Extract every line of the records below that contains the word "dropdown", copying each one in full.

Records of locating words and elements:
>>>>

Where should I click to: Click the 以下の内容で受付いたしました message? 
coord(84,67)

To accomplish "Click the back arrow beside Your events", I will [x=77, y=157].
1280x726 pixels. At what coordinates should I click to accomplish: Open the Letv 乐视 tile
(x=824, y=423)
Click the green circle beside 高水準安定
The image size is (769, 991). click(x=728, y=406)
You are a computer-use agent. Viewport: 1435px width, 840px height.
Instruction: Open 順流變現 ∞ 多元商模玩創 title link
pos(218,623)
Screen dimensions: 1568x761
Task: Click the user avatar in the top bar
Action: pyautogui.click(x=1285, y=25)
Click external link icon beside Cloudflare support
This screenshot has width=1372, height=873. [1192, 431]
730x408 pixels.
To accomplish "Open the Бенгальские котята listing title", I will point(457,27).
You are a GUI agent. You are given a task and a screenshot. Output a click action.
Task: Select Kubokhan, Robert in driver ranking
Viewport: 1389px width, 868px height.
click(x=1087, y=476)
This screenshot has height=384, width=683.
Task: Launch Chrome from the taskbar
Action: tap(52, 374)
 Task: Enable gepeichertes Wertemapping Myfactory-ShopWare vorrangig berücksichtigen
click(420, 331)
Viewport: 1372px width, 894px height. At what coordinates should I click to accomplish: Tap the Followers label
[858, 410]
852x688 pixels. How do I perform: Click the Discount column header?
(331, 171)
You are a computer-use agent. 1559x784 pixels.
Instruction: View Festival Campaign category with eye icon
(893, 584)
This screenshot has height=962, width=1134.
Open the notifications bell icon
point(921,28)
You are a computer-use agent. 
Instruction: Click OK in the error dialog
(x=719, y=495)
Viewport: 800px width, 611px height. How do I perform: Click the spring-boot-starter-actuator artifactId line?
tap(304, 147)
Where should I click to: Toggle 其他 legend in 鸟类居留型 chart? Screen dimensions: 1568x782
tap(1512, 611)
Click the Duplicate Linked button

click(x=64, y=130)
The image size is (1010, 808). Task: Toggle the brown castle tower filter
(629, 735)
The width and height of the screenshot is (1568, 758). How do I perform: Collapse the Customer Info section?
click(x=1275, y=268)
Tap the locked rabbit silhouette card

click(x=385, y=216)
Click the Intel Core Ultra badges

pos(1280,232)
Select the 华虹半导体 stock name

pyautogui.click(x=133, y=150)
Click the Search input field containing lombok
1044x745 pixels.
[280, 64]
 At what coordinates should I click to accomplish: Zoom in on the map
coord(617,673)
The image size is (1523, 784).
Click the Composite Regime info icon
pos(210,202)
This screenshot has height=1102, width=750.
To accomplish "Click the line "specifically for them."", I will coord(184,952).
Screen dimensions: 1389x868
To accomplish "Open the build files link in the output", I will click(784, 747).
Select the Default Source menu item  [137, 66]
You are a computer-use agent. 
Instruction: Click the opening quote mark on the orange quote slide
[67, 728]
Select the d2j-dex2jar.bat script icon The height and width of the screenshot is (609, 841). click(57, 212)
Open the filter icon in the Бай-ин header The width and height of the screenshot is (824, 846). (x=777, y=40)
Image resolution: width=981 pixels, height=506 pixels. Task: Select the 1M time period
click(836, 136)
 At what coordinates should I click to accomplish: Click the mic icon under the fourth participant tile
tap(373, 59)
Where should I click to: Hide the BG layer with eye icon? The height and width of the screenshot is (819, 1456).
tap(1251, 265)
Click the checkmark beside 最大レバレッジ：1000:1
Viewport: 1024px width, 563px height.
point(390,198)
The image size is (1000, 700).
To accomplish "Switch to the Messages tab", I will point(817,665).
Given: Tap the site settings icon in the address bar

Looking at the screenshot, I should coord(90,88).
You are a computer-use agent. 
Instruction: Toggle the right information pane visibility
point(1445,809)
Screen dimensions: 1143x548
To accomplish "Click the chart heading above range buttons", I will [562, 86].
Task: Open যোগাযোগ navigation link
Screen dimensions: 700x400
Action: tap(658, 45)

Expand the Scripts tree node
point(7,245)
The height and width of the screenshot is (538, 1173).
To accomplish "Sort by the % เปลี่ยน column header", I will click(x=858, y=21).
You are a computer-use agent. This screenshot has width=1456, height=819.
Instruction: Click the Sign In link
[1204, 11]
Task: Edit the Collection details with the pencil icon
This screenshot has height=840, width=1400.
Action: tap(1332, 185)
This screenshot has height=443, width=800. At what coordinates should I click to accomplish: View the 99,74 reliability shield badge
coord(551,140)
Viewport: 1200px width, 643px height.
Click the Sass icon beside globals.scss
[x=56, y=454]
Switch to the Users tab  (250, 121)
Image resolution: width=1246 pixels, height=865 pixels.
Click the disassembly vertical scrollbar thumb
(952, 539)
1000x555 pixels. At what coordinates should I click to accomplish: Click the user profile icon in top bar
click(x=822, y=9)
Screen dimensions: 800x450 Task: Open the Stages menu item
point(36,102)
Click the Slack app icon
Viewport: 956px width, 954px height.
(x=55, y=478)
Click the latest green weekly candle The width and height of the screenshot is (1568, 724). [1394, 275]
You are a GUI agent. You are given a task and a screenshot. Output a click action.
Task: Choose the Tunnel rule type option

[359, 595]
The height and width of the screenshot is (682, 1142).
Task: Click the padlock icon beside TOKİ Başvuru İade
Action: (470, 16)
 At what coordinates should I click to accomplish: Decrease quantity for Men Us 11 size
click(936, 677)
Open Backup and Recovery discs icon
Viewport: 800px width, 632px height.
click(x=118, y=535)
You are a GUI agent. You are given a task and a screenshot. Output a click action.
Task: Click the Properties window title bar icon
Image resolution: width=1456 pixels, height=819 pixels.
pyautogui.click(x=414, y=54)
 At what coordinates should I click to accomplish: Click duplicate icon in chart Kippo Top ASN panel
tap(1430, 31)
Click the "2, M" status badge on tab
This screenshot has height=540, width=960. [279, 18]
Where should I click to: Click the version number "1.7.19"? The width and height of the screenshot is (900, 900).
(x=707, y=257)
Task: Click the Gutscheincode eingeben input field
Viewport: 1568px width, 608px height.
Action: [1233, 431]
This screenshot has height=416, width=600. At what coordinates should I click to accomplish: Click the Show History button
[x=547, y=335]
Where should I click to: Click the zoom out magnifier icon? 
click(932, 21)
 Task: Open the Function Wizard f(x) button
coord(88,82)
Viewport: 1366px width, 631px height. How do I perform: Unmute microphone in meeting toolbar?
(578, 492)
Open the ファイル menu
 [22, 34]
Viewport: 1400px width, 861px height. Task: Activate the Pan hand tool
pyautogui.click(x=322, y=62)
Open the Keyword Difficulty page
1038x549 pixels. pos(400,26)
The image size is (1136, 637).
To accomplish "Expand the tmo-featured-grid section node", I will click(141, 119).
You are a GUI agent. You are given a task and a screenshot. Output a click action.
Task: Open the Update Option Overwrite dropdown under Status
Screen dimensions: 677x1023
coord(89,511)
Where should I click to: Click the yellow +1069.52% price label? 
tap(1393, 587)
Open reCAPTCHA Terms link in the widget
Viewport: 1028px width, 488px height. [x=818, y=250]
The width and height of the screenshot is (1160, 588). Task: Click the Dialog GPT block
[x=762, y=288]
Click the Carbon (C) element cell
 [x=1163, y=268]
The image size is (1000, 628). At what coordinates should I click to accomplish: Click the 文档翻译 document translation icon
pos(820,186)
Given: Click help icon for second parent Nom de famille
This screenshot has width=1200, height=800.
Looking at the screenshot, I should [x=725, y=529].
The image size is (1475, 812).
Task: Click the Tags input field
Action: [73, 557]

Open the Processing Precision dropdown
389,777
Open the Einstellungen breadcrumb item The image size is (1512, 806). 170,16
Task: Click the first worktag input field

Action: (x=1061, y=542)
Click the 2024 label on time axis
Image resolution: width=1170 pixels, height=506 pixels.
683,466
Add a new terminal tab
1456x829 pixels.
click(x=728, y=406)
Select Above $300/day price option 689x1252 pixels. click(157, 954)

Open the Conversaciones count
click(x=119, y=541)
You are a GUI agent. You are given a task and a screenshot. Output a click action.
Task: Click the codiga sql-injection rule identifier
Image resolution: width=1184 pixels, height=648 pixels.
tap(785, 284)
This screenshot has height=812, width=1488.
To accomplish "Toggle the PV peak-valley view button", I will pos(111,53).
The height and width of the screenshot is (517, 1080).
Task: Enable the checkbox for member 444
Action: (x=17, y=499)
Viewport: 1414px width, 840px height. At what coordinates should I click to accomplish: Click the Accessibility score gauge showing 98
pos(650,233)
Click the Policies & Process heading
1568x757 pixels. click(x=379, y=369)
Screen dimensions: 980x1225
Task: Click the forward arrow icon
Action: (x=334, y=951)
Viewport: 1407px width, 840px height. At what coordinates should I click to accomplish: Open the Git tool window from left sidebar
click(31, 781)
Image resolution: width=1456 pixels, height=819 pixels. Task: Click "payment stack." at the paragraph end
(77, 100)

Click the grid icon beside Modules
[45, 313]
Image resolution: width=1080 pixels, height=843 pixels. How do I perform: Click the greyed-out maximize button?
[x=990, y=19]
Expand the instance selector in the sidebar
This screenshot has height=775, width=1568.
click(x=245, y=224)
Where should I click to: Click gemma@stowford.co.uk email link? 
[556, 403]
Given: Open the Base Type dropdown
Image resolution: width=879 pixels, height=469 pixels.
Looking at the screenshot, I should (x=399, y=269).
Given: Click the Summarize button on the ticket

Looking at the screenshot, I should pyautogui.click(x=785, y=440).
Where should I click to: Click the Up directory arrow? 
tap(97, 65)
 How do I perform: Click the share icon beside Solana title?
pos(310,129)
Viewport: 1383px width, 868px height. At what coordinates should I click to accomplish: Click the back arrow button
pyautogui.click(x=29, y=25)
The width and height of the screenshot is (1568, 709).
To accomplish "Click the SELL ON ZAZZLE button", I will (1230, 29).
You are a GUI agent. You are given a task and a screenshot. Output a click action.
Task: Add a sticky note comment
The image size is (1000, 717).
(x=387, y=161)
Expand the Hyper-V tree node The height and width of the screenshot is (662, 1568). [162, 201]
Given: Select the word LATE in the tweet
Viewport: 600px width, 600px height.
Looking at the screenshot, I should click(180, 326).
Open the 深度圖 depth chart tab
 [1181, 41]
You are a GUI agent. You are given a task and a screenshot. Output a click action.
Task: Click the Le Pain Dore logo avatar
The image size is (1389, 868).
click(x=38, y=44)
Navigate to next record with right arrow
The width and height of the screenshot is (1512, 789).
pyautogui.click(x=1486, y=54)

<<<<

Answer:
Task: Open the Update Option Overwrite dropdown under Status
Open the Processing Precision dropdown
Given: Open the Base Type dropdown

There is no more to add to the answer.